Bu yazı İçişleri Bakanı başta olmak üzere hükûmet yetkililerinin açıklamaları ve bunlardan hareketle gazetelerin internet sayfalarında çıkan haberlere dayanılarak yazılmıştır. Eğer bu bilgilerin hepsi yanlış ise –hiç sanmıyorum- yazıda varılan sonuçlar da kaçınılmaz olarak yanlış olacaktır.
Önce internette dolaşmayı sevmediğim için küçük bir
bölümüne şahit olduğum sanal alemdeki yorumlardan başlayayım.
İnsanlar özellikle facebook’ta akıllarına ne gelirse yazıyorlar.

-----

## Görev Listesi
A. Gösterilen metinde "Bu yazı İçişleri" ifadesinden başlayıp "olarak yanlış olacaktır." ifadesi de dahil olmak üzere o ifadeye kadar olan kısmı aynen kopyalayın.
B. Gösterilen metne göre:
(i) Yazı hangi kaynaklara dayanılarak yazılmıştır?
(ii) Yazar, sanal alemdeki yorumların neden yalnızca küçük bir bölümüne şahit olmuştur?
(iii) İnsanların akıllarına ne gelirse yazdıkları özellikle hangi sitede belirtilmiştir?

## Verilen Satırlar

-----

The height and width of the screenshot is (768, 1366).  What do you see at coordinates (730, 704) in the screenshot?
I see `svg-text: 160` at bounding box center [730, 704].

-----

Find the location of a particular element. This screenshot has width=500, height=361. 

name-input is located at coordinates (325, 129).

-----

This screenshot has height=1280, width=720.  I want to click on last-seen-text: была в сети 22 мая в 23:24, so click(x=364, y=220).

-----

## Çözüm Listesi
A.
Bu yazı İçişleri Bakanı başta olmak üzere hükûmet yetkililerinin açıklamaları ve bunlardan hareketle gazetelerin internet sayfalarında çıkan haberlere dayanılarak yazılmıştır. Eğer bu bilgilerin hepsi yanlış ise –hiç sanmıyorum- yazıda varılan sonuçlar da kaçınılmaz olarak yanlış olacaktır.

B.
(i) İçişleri Bakanı başta olmak üzere hükûmet yetkililerinin açıklamalarına ve bunlardan hareketle gazetelerin internet sayfalarında çıkan haberlere.
(ii) İnternette dolaşmayı sevmediği için.
(iii) Facebook'ta.